▼

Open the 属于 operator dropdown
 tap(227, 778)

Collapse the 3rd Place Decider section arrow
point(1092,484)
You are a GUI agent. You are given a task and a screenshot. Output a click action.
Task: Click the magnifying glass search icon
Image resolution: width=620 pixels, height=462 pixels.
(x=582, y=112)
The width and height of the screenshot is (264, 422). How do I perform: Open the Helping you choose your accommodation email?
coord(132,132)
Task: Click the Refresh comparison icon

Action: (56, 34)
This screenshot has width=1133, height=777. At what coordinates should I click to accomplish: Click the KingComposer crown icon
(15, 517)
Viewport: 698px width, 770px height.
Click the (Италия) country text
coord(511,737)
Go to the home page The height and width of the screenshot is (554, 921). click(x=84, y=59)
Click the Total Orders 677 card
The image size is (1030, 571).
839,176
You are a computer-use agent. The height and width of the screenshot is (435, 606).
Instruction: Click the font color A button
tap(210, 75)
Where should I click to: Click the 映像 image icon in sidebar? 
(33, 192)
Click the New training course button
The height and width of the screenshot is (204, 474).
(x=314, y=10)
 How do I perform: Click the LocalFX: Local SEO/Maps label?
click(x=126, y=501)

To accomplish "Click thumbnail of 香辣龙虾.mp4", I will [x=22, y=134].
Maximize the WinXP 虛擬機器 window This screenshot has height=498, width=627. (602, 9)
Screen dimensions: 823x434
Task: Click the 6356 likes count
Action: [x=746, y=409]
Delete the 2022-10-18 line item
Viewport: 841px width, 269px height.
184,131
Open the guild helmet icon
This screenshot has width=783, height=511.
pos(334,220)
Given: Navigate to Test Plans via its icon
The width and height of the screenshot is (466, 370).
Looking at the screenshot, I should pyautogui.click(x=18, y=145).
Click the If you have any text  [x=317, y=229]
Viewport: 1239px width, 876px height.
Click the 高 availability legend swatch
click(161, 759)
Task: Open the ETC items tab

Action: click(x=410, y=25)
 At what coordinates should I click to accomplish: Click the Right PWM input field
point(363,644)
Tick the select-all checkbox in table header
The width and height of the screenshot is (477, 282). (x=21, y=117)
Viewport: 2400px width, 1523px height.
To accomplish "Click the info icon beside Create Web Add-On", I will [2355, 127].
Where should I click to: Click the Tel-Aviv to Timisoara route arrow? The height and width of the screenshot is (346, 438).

▲

» **What you have to do**: Reproduce every one of the items above verbatim, changing nothing.

» **Finished task**:
Open the 属于 operator dropdown
 tap(227, 778)

Collapse the 3rd Place Decider section arrow
point(1092,484)
You are a GUI agent. You are given a task and a screenshot. Output a click action.
Task: Click the magnifying glass search icon
Image resolution: width=620 pixels, height=462 pixels.
(x=582, y=112)
The width and height of the screenshot is (264, 422). How do I perform: Open the Helping you choose your accommodation email?
coord(132,132)
Task: Click the Refresh comparison icon

Action: (56, 34)
This screenshot has width=1133, height=777. At what coordinates should I click to accomplish: Click the KingComposer crown icon
(15, 517)
Viewport: 698px width, 770px height.
Click the (Италия) country text
coord(511,737)
Go to the home page The height and width of the screenshot is (554, 921). click(x=84, y=59)
Click the Total Orders 677 card
The image size is (1030, 571).
839,176
You are a computer-use agent. The height and width of the screenshot is (435, 606).
Instruction: Click the font color A button
tap(210, 75)
Where should I click to: Click the 映像 image icon in sidebar? 
(33, 192)
Click the New training course button
The height and width of the screenshot is (204, 474).
(x=314, y=10)
 How do I perform: Click the LocalFX: Local SEO/Maps label?
click(x=126, y=501)

To accomplish "Click thumbnail of 香辣龙虾.mp4", I will [x=22, y=134].
Maximize the WinXP 虛擬機器 window This screenshot has height=498, width=627. (602, 9)
Screen dimensions: 823x434
Task: Click the 6356 likes count
Action: [x=746, y=409]
Delete the 2022-10-18 line item
Viewport: 841px width, 269px height.
184,131
Open the guild helmet icon
This screenshot has width=783, height=511.
pos(334,220)
Given: Navigate to Test Plans via its icon
The width and height of the screenshot is (466, 370).
Looking at the screenshot, I should pyautogui.click(x=18, y=145).
Click the If you have any text  [x=317, y=229]
Viewport: 1239px width, 876px height.
Click the 高 availability legend swatch
click(161, 759)
Task: Open the ETC items tab

Action: click(x=410, y=25)
 At what coordinates should I click to accomplish: Click the Right PWM input field
point(363,644)
Tick the select-all checkbox in table header
The width and height of the screenshot is (477, 282). (x=21, y=117)
Viewport: 2400px width, 1523px height.
To accomplish "Click the info icon beside Create Web Add-On", I will [2355, 127].
Where should I click to: Click the Tel-Aviv to Timisoara route arrow? The height and width of the screenshot is (346, 438).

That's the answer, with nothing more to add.